Reproduce the data from its first line up to and including the line with "point(186,94)", requests included and nothing beyond that line. Multiply each coordinate in the answers by 2.2 and round to whole numbers, with halves rounded up, leaving every other number unchanged.

===== EXCERPTED DATA =====

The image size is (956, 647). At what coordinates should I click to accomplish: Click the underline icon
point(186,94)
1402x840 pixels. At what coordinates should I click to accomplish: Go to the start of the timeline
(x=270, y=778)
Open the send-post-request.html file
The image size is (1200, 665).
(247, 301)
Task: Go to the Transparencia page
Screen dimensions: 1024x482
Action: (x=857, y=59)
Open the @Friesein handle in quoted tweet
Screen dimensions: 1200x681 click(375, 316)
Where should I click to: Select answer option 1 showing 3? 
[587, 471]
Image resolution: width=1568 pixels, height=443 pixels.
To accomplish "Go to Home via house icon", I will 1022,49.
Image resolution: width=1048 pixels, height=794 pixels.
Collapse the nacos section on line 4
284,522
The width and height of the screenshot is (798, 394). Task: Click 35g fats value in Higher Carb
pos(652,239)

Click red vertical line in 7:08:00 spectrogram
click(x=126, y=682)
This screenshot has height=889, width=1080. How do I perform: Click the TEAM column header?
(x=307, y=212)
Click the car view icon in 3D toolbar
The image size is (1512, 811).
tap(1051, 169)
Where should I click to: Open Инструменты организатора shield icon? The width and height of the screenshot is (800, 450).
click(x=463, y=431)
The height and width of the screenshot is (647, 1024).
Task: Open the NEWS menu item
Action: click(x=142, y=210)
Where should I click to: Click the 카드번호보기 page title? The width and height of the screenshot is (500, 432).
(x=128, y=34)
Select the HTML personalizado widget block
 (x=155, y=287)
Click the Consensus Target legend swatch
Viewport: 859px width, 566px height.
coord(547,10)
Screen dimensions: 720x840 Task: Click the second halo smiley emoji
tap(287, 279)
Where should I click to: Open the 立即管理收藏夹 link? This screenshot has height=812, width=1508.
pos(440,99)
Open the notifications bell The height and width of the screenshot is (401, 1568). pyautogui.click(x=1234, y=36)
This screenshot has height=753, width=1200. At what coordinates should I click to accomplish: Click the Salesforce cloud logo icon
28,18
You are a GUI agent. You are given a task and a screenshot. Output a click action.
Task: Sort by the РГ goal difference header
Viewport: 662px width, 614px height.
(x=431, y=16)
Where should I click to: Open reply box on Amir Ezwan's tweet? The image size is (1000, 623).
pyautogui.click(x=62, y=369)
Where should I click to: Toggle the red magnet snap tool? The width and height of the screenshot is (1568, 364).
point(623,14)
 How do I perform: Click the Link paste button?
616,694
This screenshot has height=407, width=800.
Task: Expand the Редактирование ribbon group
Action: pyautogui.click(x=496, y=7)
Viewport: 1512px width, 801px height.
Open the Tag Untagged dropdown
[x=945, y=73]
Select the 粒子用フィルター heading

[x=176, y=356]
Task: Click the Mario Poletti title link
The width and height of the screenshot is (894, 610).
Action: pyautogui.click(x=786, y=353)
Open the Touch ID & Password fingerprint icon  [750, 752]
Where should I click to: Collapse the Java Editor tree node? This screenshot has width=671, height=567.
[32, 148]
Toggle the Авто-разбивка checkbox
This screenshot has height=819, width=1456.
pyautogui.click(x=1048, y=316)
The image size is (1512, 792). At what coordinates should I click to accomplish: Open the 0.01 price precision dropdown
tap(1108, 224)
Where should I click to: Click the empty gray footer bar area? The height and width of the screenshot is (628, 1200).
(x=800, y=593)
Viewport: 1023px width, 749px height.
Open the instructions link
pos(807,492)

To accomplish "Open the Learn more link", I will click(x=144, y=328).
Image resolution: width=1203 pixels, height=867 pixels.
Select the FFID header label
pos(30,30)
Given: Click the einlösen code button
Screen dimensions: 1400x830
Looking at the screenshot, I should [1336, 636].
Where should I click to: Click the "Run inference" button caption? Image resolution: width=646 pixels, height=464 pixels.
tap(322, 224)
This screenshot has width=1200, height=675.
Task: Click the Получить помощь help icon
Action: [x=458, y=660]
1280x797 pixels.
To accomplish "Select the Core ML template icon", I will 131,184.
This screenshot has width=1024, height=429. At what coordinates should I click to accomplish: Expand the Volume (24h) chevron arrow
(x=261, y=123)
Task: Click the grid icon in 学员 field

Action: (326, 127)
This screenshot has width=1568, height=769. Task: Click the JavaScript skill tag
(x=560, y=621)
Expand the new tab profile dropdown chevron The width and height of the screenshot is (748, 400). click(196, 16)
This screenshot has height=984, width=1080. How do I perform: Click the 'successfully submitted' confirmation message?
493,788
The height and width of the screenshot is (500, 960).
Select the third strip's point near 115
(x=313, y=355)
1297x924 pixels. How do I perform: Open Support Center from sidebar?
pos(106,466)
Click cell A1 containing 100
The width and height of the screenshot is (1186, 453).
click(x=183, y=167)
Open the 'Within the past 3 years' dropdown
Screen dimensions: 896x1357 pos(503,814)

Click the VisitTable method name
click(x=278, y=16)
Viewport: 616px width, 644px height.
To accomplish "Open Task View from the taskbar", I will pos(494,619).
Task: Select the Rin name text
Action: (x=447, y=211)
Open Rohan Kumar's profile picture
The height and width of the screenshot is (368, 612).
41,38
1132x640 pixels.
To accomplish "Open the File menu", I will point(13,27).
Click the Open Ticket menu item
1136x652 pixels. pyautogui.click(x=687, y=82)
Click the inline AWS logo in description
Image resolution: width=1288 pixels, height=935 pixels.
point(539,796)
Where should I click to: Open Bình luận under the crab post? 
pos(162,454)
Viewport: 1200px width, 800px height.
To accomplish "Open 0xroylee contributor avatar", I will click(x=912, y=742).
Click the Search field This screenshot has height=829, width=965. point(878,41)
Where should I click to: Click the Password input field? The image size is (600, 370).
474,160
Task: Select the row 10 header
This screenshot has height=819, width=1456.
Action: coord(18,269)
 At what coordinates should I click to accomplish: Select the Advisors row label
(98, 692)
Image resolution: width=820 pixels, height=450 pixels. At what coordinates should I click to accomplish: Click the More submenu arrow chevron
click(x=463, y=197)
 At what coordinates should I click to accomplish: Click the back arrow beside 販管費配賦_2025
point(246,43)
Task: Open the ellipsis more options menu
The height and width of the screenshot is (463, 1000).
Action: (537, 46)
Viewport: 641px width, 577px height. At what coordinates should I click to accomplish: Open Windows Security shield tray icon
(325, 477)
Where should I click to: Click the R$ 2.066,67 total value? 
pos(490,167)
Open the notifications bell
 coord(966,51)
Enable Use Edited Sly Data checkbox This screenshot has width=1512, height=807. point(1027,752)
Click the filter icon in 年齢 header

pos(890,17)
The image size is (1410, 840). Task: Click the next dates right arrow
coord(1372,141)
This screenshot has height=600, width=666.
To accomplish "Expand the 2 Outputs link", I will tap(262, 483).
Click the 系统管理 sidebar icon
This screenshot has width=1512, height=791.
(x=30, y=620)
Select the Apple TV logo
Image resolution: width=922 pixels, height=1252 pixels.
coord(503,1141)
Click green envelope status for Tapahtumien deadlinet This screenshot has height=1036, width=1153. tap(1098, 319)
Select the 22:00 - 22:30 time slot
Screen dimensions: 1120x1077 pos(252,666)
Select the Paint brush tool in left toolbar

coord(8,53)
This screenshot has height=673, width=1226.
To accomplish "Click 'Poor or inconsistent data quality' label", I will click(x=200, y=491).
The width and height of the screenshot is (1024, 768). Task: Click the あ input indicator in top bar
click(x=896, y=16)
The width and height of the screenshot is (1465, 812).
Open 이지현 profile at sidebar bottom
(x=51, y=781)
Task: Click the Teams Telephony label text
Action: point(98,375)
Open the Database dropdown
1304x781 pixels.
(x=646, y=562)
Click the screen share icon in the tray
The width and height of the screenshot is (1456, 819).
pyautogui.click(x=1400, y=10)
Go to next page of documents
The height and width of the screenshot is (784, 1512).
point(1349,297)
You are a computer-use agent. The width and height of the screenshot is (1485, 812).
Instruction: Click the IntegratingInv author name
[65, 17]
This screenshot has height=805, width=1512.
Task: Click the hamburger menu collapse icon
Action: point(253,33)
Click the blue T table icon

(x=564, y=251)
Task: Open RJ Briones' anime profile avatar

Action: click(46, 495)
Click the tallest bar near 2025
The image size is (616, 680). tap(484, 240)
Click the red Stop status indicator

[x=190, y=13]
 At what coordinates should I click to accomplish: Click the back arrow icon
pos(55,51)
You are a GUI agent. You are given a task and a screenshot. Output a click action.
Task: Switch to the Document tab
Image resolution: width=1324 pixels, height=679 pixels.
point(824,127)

=====

SOLUTION FOR THIS EXERCISE:
The image size is (956, 647). At what coordinates should I click to accomplish: Click the underline icon
point(409,207)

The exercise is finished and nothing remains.